The first presentation explores spiritual resilience as a critical yet overlooked coping resource among women facing climate-related stressors in informal settlements. Based on 144 in-depth interviews, this study highlights prayer, scripture, and religious institutions as vital sources of psychosocial support and calls for integrating spiritual practices into national climate adaptation and disaster response policies.
The second study elevates survivor-led recommendations for preventing violence against women (VAW) using a public health-social work framework. Drawing on interviews with IPV survivors, the study identifies multi-level prevention strategies, including community education, trauma-informed care, and one-stop service centers. Findings align directly with Kenya's GBV policy frameworks and call for greater survivor inclusion in service design.

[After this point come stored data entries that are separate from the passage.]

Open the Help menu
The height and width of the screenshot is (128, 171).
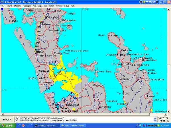pyautogui.click(x=73, y=6)
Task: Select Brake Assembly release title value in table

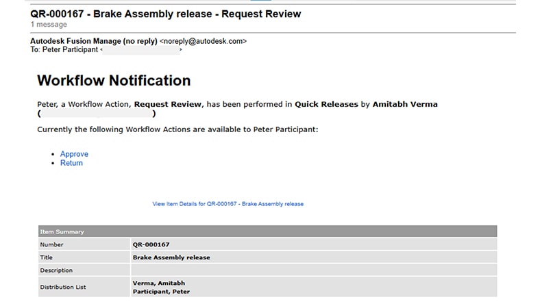Action: 171,257
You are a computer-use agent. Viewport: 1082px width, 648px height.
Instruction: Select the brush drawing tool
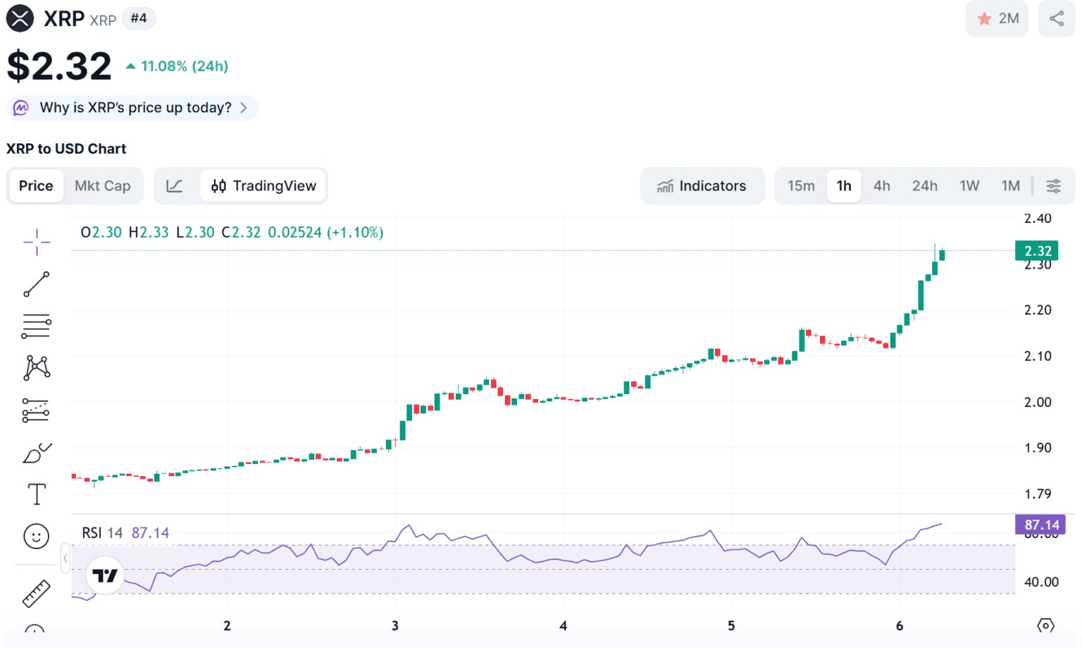(37, 453)

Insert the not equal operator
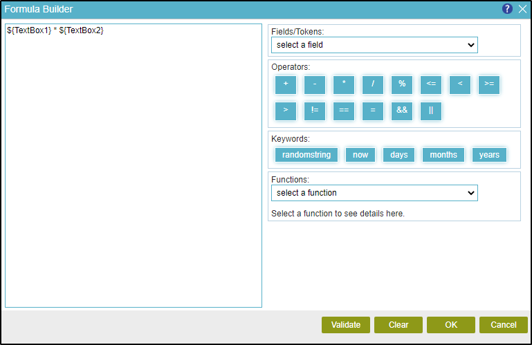tap(315, 111)
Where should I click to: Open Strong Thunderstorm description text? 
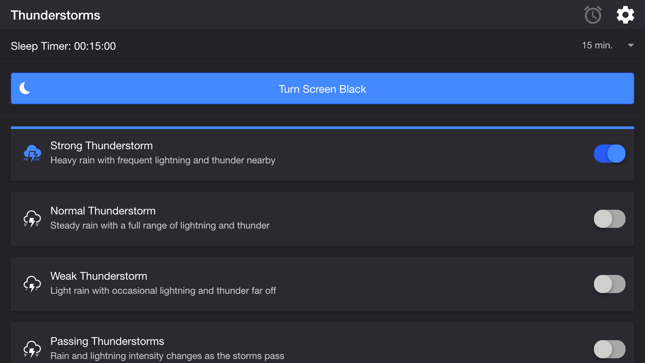click(163, 160)
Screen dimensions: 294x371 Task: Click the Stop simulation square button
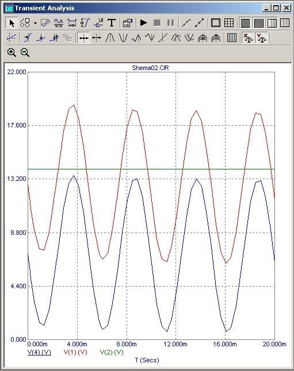click(x=157, y=23)
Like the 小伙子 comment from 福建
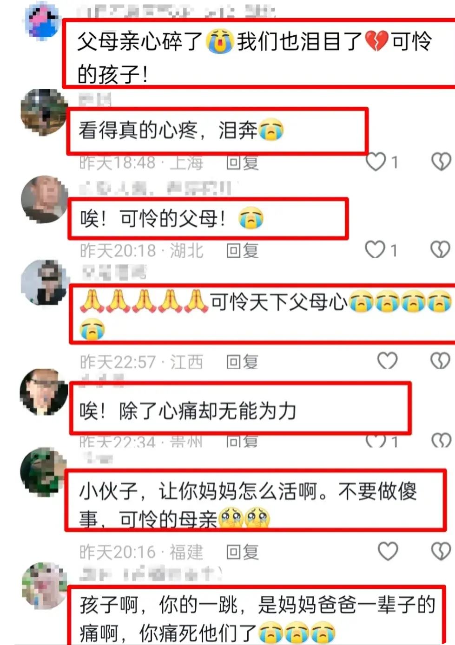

The third presentation examines health resilience among women with chronic conditions and disabilities. This study identifies coping strategies such as hygiene practices, health service navigation, and the use of community health programs during extreme weather events. Findings point to urgent policy needs for disability-inclusive climate adaptation.
The fourth study introduces a new Integrated Migration Process Model of Coping with GBV, drawing on 50 in-depth interviews with refugee women in Nairobi. The model tracks evolving coping strategies across three migration phases: country of origin, transit, and host setting, revealing how spiritual, familial, and institutional supports shift over time. This research offers a policy-relevant framework for developing trauma-informed, migration-phase-specific interventions.
The fifth and final study examines neighborhood cohesion as a violence prevention mechanism in informal settlements. Participants describe the roles of trusted community leaders, religious institutions, and grassroots support systems in fostering cohesion and accountability. Findings challenge deficit-based narratives and call for investment in local social infrastructure to reduce IPV and mental health burdens.
Together, these studies advance a vision of transformative change grounded in lived realities, responsive to intersecting vulnerabilities, and actionable at the policy-practice nexus.